People's Mujahedeen is the largest member of the National Council of Resistance to Iran, an umbrella group of Iranian opposition organizations.

The secretariat of the council also confirmed seven deaths since Iraqi forces raided the camp Tuesday.

It said Iraqi forces wielding machine guns "opened fire on the defenseless residents" of the camp Wednesday. It said Iraqis "demolished all facilities, bungalows and residences" at the camp's northern wing.

The council said camp residents have been shouting "Allahu Akbar," which means "God is great."

"For what reason were they killed?" the people chanted.

On Tuesday, the council accused the Iraqi police officers of firing pepper gas and beating the refugees while demolishing the walls and fences around the camp.

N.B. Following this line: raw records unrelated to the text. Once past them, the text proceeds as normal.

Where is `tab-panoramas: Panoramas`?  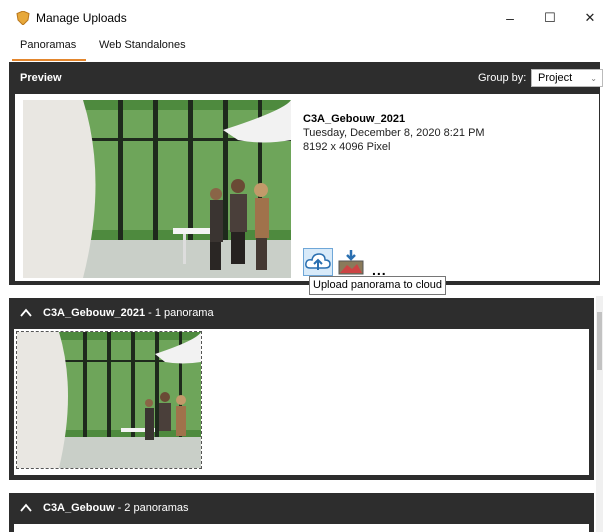
tab-panoramas: Panoramas is located at coordinates (48, 45).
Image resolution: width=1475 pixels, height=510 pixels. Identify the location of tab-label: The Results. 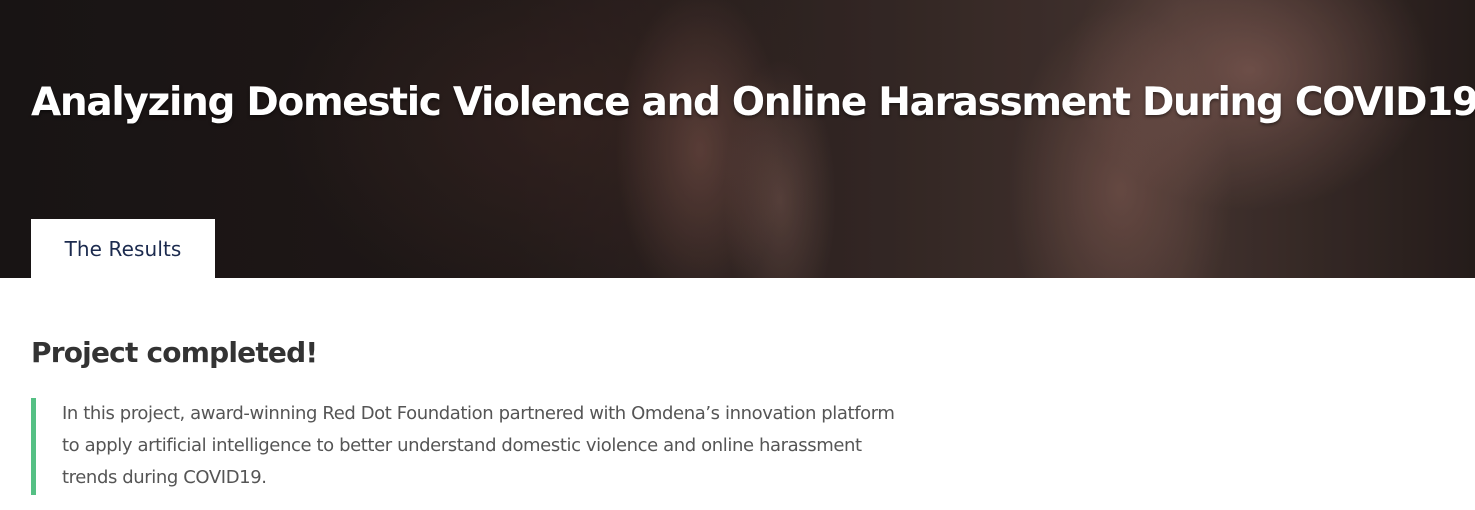
(123, 248).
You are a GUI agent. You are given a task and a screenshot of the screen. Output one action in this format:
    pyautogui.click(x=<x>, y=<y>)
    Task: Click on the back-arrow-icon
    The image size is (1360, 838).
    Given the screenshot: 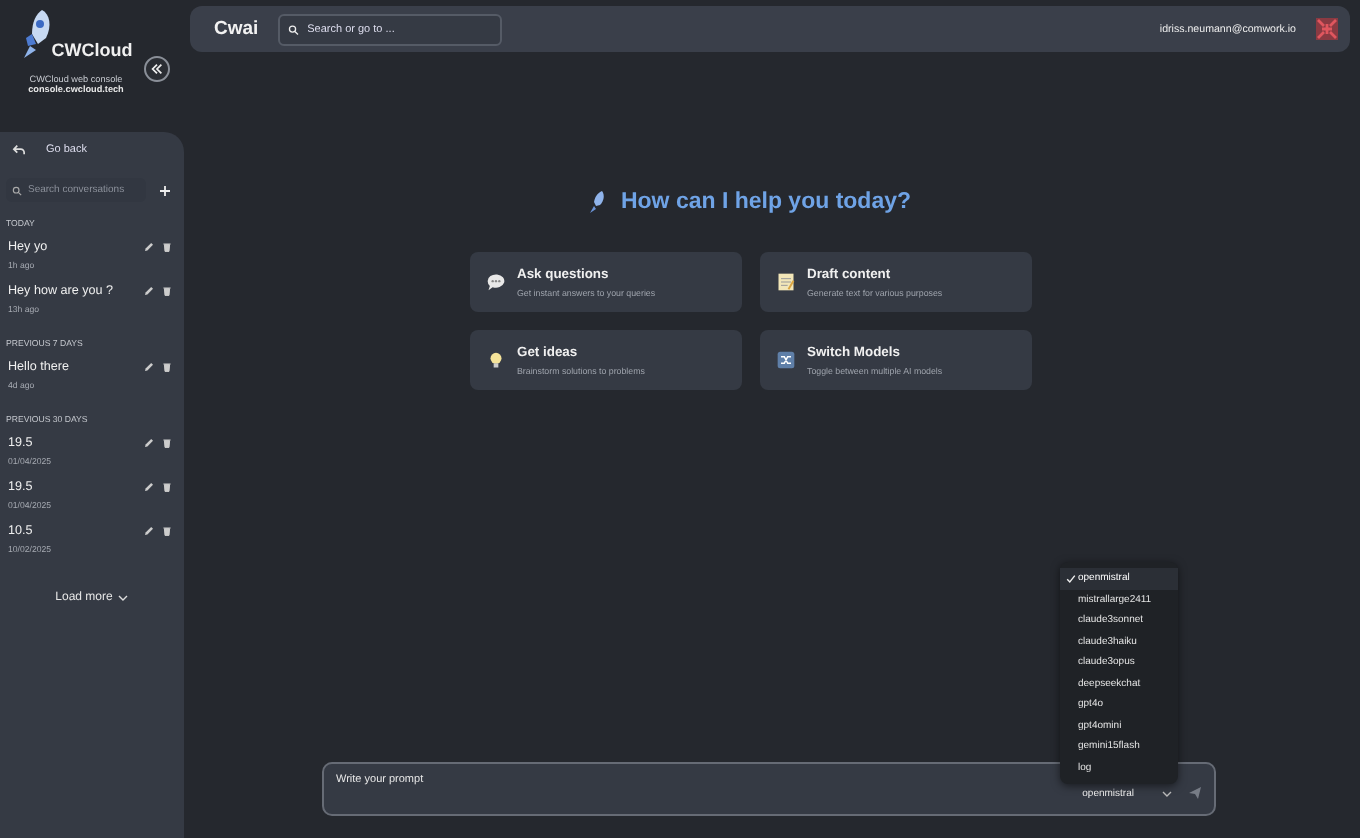 What is the action you would take?
    pyautogui.click(x=19, y=150)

About 3,500 people live at Camp Ashraf, most of them members of the People's Mujahedeen for about 25 years after fleeing Iran.

Also known as Mujahedeen-e-Khalq, the People's Mujahedeen Organization of Iran was formed to oppose the shah of Iran but fell out of favor with the Islamic Revolution of Ayatollah Ruhollah Khomeini after 1979.

People's Mujahedeen, an Islamist group that promotes a Marxist government for Iran, for years waged a violent campaign against the fundamentalist Islamic Tehran government, including bombings that killed politicians, judges and Cabinet members.